§ **Text block**
.....
Much of the prior work on using LLMs for clinical information extraction has focused on commercial models such as ChatGPT26. In our study, we found that GPT-4 demonstrated human-level zero-shot performance in three out of four test sets, namely breast, prostate, and MDS, and it was not non-inferior to our second annotator in the kidney dataset. Relying on commercial models to develop research databases poses several challenges. Using commercial models for protected health information requires institutional agreements to address privacy concerns, creating a significant access barrier. Moreover, rigorous research practices require reproducibility; as commercial LLMs are updated without user oversight, researchers cannot easily reproduce prior model queries or ensure consistent extraction quality. In contrast, our small open-source LLMs can be locally hosted, version-controlled, and easily customized for new applications.
.....
§ **Work instruction 1**
Answer these questions using the passage on clinical information extraction with LLMs:
(a) In how many of the four test sets did GPT-4 show human-level zero-shot performance?
(b) What does using commercial models for protected health information require?
(c) What three qualities of the small open-source LLMs does the passage name?
§ **Work instruction 2**
Extend the passage on LLMs for clinical information extraction, starting after its final sentence.
The entries that follow the passage come from a separate source.
.....
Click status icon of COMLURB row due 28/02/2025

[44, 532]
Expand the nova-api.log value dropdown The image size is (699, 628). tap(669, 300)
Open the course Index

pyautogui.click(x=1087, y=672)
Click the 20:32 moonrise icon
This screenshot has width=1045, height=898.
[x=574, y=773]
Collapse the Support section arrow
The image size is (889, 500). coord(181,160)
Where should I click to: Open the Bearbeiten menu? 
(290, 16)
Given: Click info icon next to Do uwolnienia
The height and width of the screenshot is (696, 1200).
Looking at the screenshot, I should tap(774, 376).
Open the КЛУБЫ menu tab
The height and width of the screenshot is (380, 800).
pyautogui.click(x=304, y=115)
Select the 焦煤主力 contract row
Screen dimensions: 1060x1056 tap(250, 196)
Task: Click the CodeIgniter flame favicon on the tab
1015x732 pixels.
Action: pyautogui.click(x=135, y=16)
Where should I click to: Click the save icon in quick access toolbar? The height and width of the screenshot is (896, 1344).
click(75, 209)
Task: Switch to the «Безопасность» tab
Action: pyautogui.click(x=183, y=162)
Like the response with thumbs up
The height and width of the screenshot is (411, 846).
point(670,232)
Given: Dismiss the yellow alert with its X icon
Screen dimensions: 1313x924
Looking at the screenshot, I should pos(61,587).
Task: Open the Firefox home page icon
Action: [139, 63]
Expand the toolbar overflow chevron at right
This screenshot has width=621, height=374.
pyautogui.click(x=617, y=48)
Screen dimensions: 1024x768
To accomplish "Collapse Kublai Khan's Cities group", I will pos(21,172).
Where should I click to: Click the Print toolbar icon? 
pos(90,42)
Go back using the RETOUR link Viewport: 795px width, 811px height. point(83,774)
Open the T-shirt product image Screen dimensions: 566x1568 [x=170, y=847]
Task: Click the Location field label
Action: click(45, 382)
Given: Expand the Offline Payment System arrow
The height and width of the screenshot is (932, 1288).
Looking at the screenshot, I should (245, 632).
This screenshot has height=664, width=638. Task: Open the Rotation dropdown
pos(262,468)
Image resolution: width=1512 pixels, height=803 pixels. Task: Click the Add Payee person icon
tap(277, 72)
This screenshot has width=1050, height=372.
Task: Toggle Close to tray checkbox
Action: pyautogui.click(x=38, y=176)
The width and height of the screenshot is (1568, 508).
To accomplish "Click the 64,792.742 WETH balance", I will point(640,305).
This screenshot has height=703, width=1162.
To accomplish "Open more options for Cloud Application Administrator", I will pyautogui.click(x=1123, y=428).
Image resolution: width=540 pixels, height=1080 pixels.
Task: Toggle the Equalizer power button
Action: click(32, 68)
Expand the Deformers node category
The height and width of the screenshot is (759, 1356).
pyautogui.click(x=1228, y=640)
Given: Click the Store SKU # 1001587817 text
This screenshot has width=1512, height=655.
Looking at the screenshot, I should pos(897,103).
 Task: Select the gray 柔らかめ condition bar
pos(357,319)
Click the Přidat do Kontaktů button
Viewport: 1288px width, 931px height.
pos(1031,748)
.....
§ **Output 1**
(a) Three: breast, prostate, and MDS.
(b) Institutional agreements that address privacy concerns.
(c) They can be locally hosted, version-controlled, and easily customized for new applications.

§ **Output 2**
While there has been rapid progress in adapting open-source LLMs to medical20,21 and general reasoning tasks22, we found that both biomedically fine-tuned LLMs and general reasoning models did not outperform the base instruction-tuned Llama-3.1 8B model in clinical information extraction. Specifically, we found that Llama-3-8B-UltraMedical and PMC-Llama 13B obtained substantially worse performance than Llama-3.1 8B. Leading reasoning LLMs, including deepseek-r1-distill-llama-8b, obtained similar performance to Llama-3.1 8B, despite the use of intermediate reasoning steps. In contrast, our fine-tuned Llama-3.1 significantly exceeded the zero-shot Llama-3.1 model, obtaining human-level performance.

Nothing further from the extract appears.